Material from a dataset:
****************

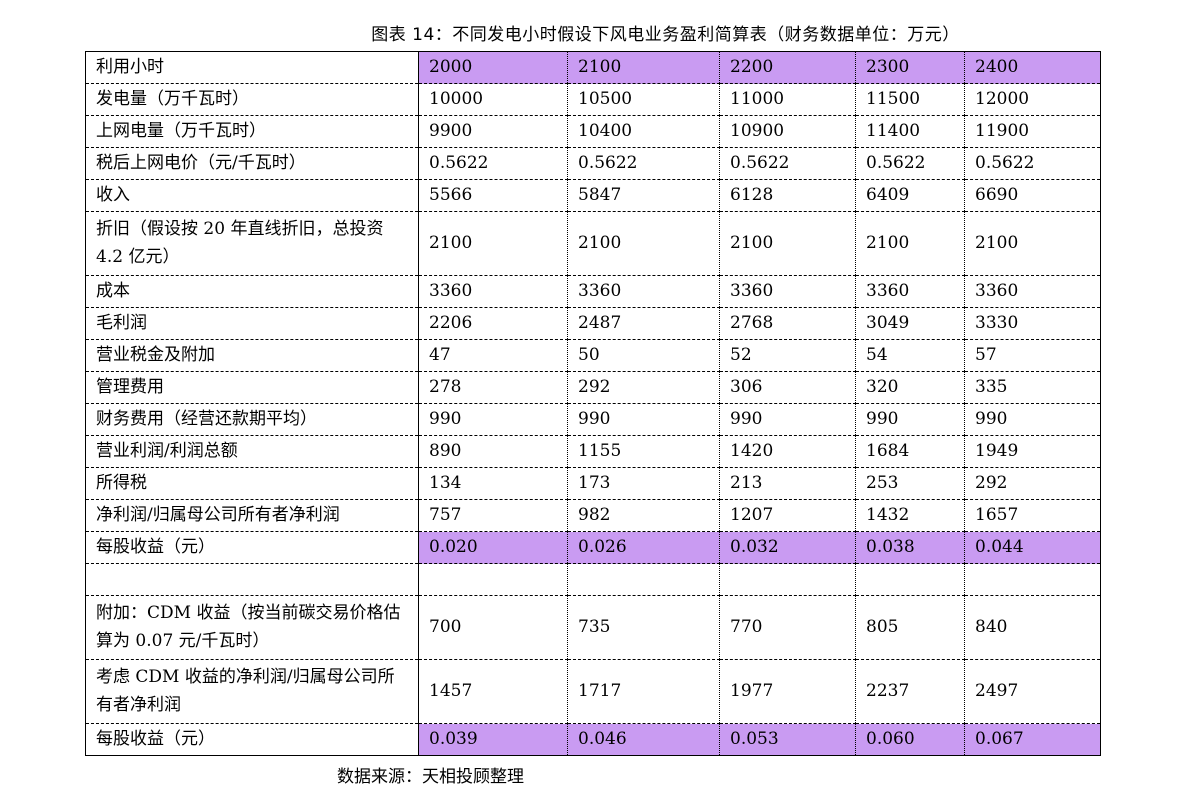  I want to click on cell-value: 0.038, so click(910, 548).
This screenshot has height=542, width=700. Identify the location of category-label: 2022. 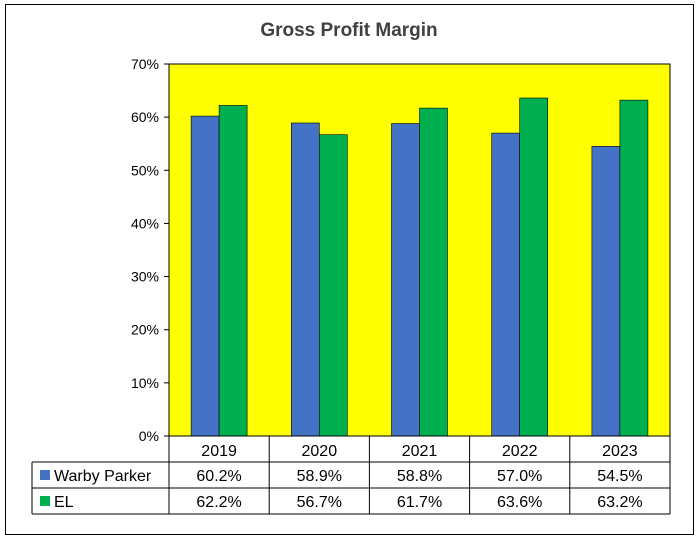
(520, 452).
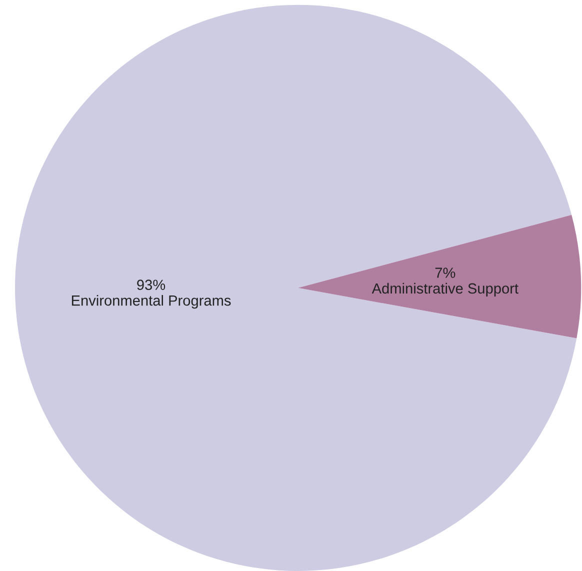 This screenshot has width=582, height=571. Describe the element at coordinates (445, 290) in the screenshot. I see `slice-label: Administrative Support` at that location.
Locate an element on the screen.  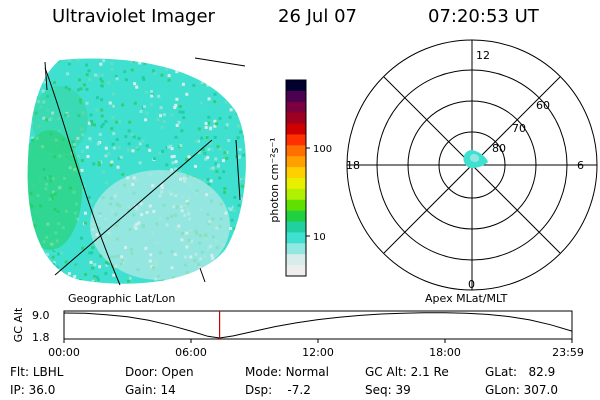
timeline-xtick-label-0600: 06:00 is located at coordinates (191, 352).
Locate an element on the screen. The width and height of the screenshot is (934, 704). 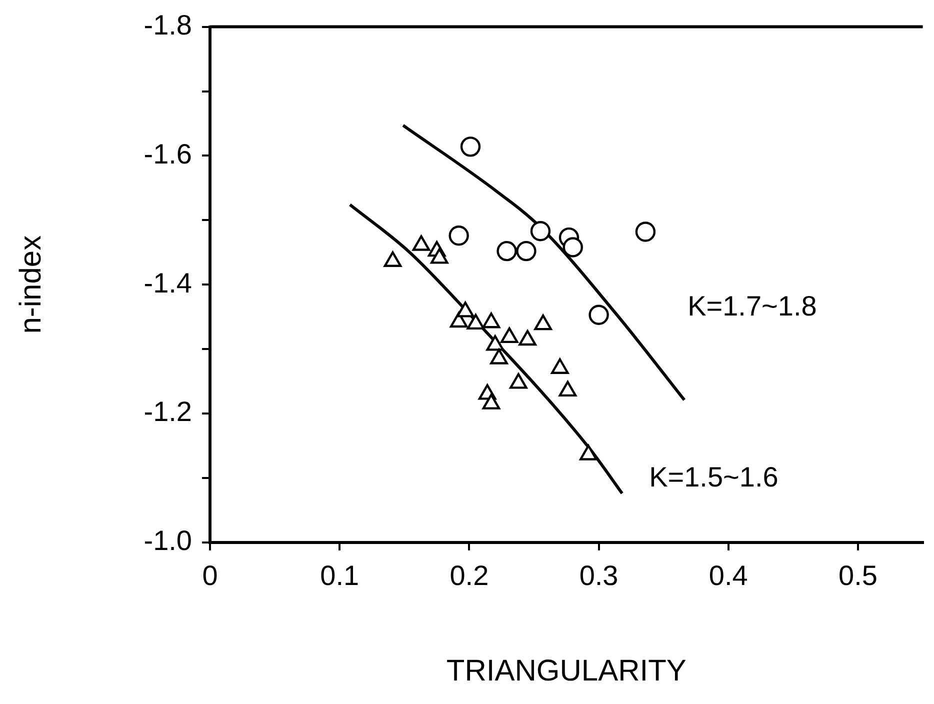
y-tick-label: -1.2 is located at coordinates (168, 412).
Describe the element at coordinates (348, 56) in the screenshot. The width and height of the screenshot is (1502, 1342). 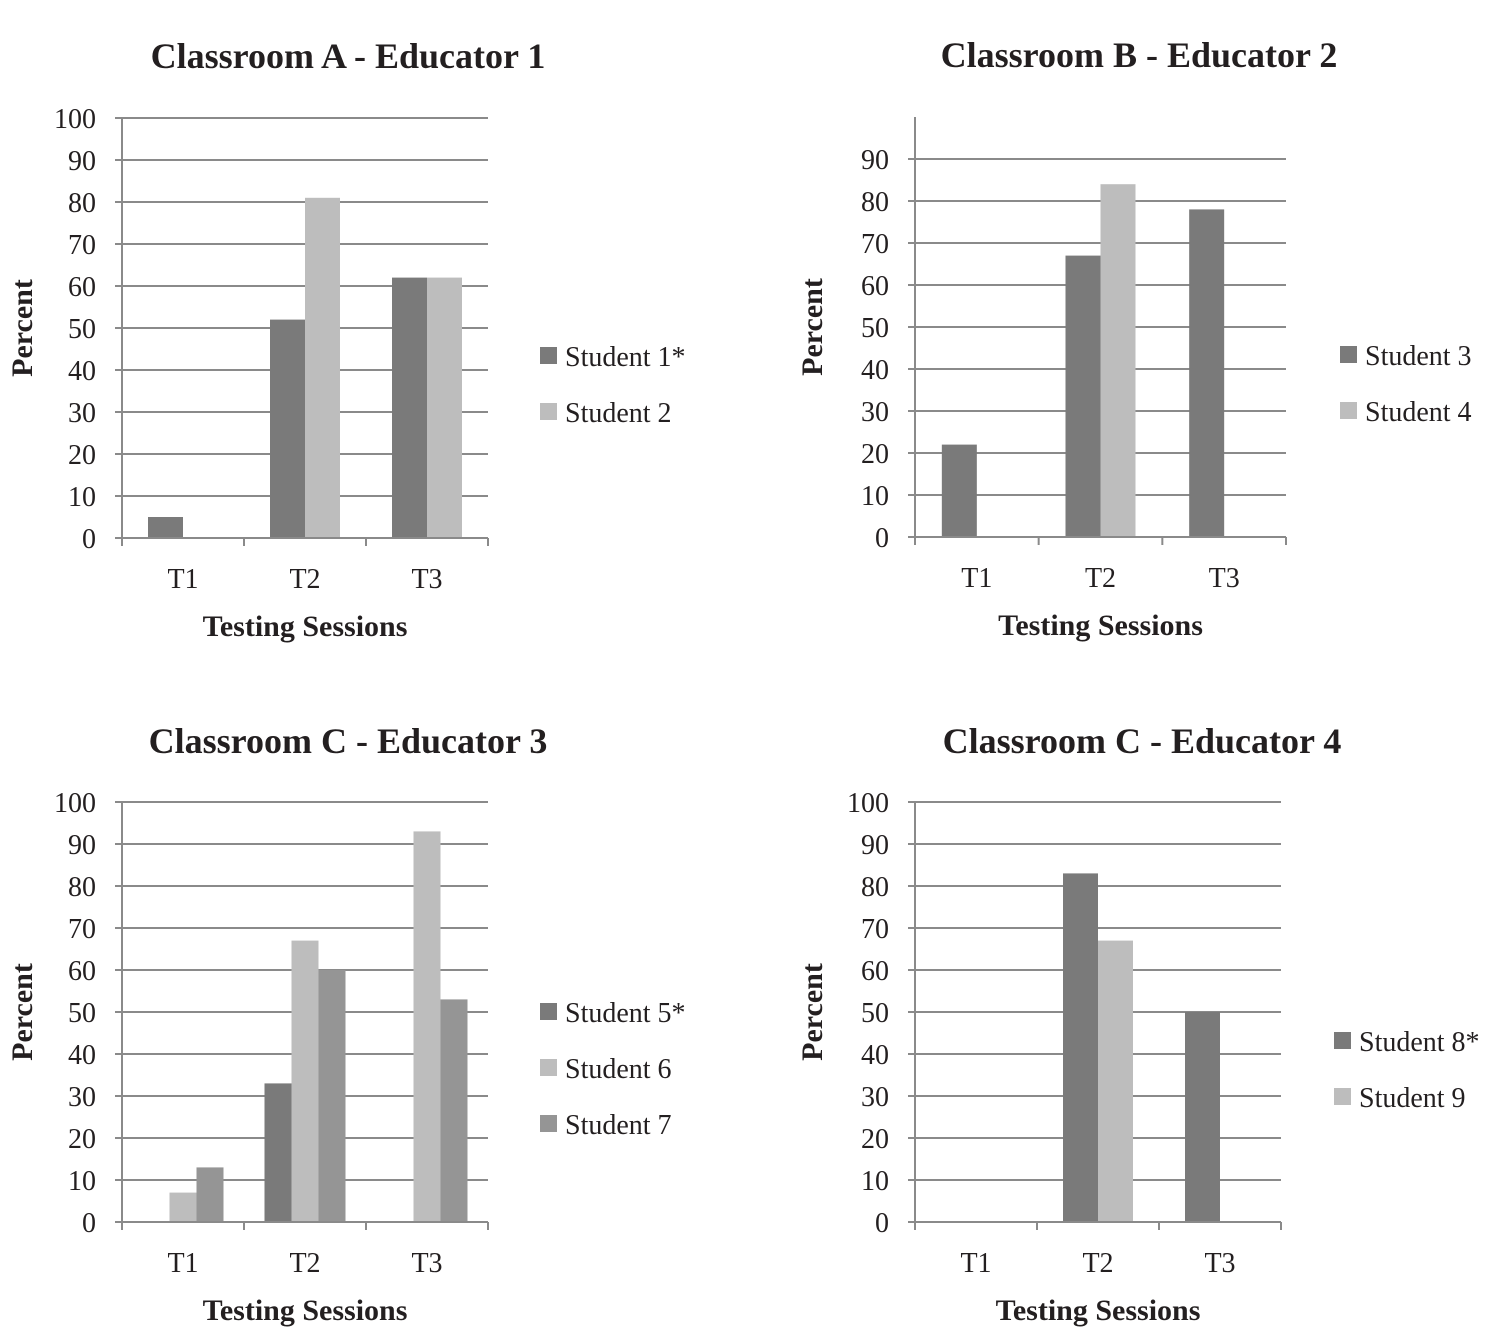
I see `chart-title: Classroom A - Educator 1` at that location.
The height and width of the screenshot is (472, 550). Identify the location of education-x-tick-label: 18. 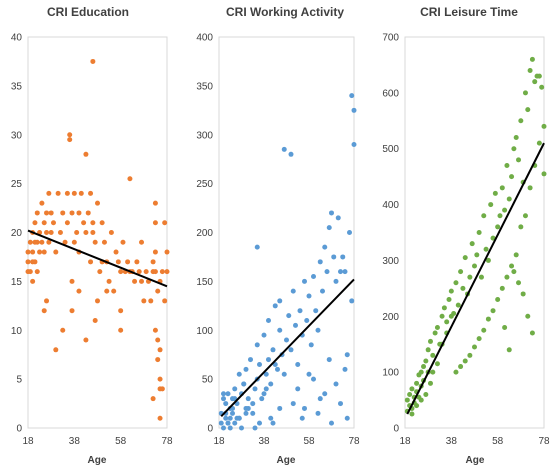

****************

* _What to produce_
Copy every line of the material above word for word, leaving out the pictures.

* _Output for this exercise_
  I want to click on cell-value: 0.038, so click(910, 548).
This screenshot has height=542, width=700. Identify the location of category-label: 2022. 
(520, 452).
 This screenshot has width=582, height=571. Describe the element at coordinates (445, 290) in the screenshot. I see `slice-label: Administrative Support` at that location.
Locate an element on the screen.  
timeline-xtick-label-0600: 06:00 is located at coordinates (191, 352).
Locate an element on the screen. The width and height of the screenshot is (934, 704). 
y-tick-label: -1.2 is located at coordinates (168, 412).
Describe the element at coordinates (348, 56) in the screenshot. The width and height of the screenshot is (1502, 1342). 
I see `chart-title: Classroom A - Educator 1` at that location.
The height and width of the screenshot is (472, 550). Identify the location of education-x-tick-label: 18. 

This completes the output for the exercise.